The Powerless Almighty Father—Lent 4C (10 March 2013)

2 Corinthians 5.16–21
Luke 15.1–3, 11b–32


We heard one of the best-known of Jesus’ parables today, the Parable of the Prodigal Son.

At least that’s its usual name in the English-speaking world. In Germany, it has a different name; it’s the ‘Parable of the Lost Son’. (‘Prodigal’ means ‘spendthrift’, not ‘lost’.)

So is it about a spendthrift son, or a lost son? And what about the older brother, who is lost in his own way? Is it the Parable of the Two Lost Sons? Or the Parable of the Elder Brother?
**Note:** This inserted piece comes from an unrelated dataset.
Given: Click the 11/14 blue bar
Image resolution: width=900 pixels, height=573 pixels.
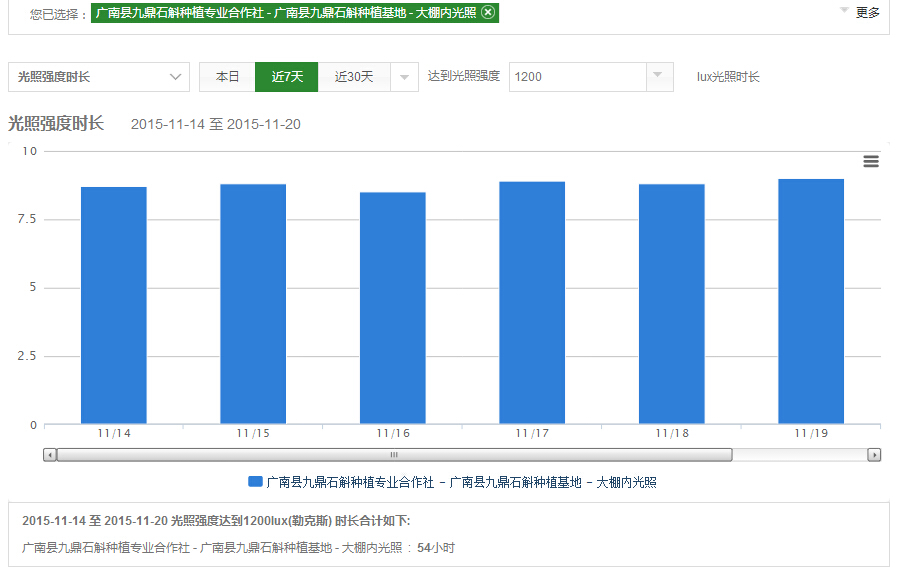Looking at the screenshot, I should pyautogui.click(x=114, y=305).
Is it about the sons at all? Is it really about the father? Some have called it the Parable of the Forgiving Father; that’s a really good name, because where would we be if the father didn’t forgive his son?

There are other names, like the Parable of the Waiting Father (Helmut Thielicke) or the Parable of the Father’s Love (Joachim Jeremias). These names highlight different aspects of the parable, don’t they? The father waits daily for his son’s return; the father’s love is the thread that runs through the whole parable.
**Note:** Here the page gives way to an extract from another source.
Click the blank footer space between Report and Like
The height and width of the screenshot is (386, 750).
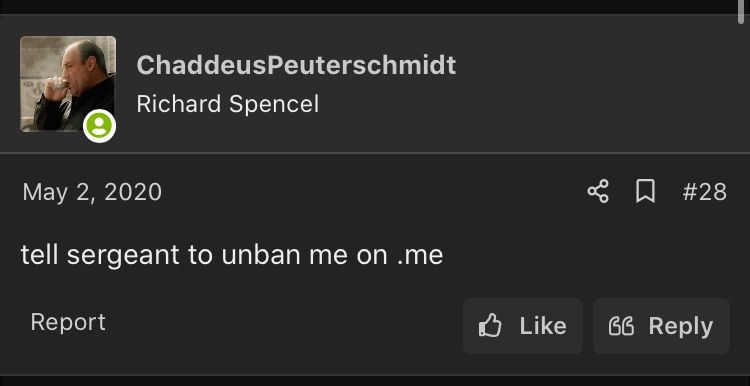[284, 326]
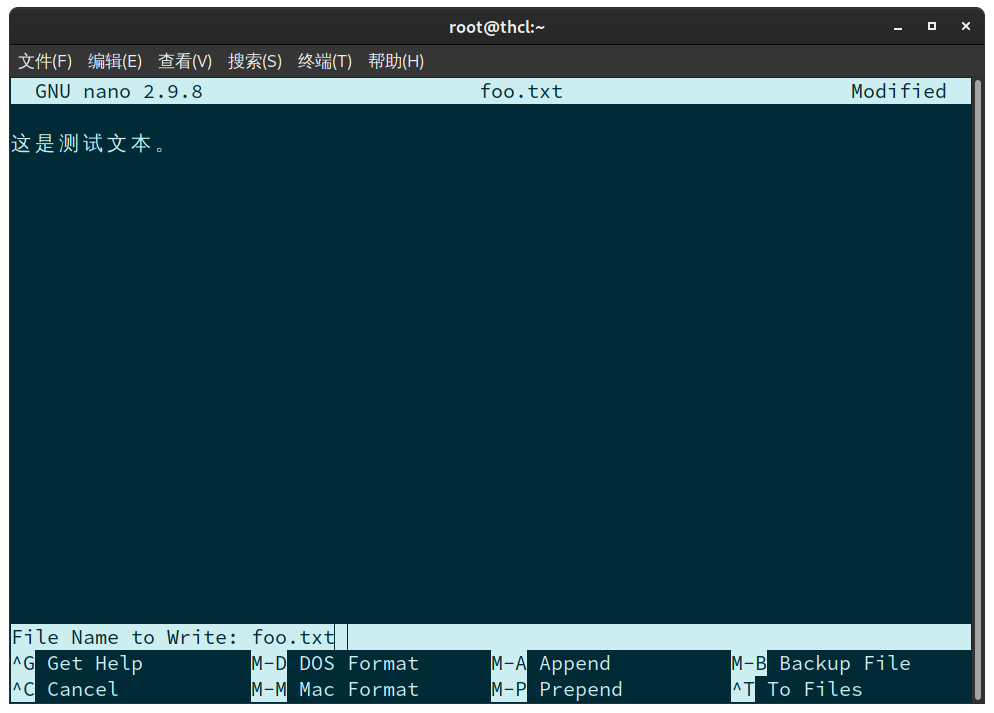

The name we give to the parable influences what we see when we look at the parable. Let me share my favourite name for this parable: the Parable of the Powerless Almighty Father (Eduard Schweizer).

We know about the Parable of the Prodigal Son. So let’s talk about the Parable of the Powerless Almighty Father—you may be less familiar with this version. Hearing the parable this way raises questions for us: Is the Father almighty? Is the Father powerless?

The Parable of the Powerless Almighty Father starts

There was a man who had two sons.

A tension has already been set up. Two sons means conflict. It’s been that way from the beginning. Cain and Abel, Jacob and Esau are only the merest tip of the iceberg.

The Father is approached by the younger son, who basically tells his dad he’d rather his dad was dead. He wants his inheritance. Now. What can the Father do?

How about say No? An almighty Father has the authority to refuse to give the son anything, while he’s still alive. And who would blame him? No one—the son’s behaviour is unforgivable.

But the Father says Yes, and gives the son his inheritance. He is powerless to stop his son.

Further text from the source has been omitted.